■ **Work instructions**
Please print exactly the lines running from the one that contains "Click the Listening category tag" to the end of the data, with both lines included.

■ **Pixel coordinate grounding data**
╭──

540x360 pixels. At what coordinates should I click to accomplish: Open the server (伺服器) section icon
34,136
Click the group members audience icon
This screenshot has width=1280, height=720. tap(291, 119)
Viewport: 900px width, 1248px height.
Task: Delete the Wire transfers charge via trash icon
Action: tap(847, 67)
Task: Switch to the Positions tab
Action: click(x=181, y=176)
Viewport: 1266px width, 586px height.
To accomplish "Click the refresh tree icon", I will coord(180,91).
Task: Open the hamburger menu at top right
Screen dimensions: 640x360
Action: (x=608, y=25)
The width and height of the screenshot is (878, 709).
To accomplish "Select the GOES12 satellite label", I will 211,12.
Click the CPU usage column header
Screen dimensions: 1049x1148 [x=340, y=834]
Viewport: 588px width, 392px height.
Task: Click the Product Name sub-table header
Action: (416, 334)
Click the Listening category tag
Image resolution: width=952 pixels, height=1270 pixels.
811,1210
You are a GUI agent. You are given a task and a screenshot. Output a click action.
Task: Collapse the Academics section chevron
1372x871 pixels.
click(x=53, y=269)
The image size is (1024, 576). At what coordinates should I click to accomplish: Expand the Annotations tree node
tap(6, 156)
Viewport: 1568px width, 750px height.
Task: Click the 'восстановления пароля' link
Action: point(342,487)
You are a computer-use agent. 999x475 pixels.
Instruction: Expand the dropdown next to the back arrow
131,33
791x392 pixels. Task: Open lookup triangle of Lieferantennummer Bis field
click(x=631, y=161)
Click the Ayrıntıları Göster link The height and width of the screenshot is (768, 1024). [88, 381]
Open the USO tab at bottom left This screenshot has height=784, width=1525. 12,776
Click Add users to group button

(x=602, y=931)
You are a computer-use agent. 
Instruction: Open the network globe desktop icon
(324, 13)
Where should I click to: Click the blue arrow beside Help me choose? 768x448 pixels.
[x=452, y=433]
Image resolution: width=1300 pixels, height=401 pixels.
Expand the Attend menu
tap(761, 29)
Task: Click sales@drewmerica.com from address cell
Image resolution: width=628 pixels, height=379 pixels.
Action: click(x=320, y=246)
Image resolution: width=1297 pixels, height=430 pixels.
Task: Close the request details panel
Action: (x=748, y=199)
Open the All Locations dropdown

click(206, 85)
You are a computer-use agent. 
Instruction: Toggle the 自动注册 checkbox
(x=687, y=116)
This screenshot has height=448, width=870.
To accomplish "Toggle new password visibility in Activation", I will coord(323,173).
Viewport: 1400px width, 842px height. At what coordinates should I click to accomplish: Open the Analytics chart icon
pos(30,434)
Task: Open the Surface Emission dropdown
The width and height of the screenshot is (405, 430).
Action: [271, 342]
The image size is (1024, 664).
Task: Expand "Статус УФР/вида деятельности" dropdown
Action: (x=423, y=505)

╰──

■ **Result**
Click the Listening category tag
Image resolution: width=952 pixels, height=1270 pixels.
811,1210
You are a GUI agent. You are given a task and a screenshot. Output a click action.
Task: Collapse the Academics section chevron
1372x871 pixels.
click(x=53, y=269)
The image size is (1024, 576). At what coordinates should I click to accomplish: Expand the Annotations tree node
tap(6, 156)
Viewport: 1568px width, 750px height.
Task: Click the 'восстановления пароля' link
Action: point(342,487)
You are a computer-use agent. 999x475 pixels.
Instruction: Expand the dropdown next to the back arrow
131,33
791x392 pixels. Task: Open lookup triangle of Lieferantennummer Bis field
click(x=631, y=161)
Click the Ayrıntıları Göster link The height and width of the screenshot is (768, 1024). [88, 381]
Open the USO tab at bottom left This screenshot has height=784, width=1525. 12,776
Click Add users to group button

(x=602, y=931)
You are a computer-use agent. 
Instruction: Open the network globe desktop icon
(324, 13)
Where should I click to: Click the blue arrow beside Help me choose? 768x448 pixels.
[x=452, y=433]
Image resolution: width=1300 pixels, height=401 pixels.
Expand the Attend menu
tap(761, 29)
Task: Click sales@drewmerica.com from address cell
Image resolution: width=628 pixels, height=379 pixels.
Action: click(x=320, y=246)
Image resolution: width=1297 pixels, height=430 pixels.
Task: Close the request details panel
Action: (x=748, y=199)
Open the All Locations dropdown

click(206, 85)
You are a computer-use agent. 
Instruction: Toggle the 自动注册 checkbox
(x=687, y=116)
This screenshot has height=448, width=870.
To accomplish "Toggle new password visibility in Activation", I will coord(323,173).
Viewport: 1400px width, 842px height. At what coordinates should I click to accomplish: Open the Analytics chart icon
pos(30,434)
Task: Open the Surface Emission dropdown
The width and height of the screenshot is (405, 430).
Action: [271, 342]
The image size is (1024, 664).
Task: Expand "Статус УФР/вида деятельности" dropdown
Action: (x=423, y=505)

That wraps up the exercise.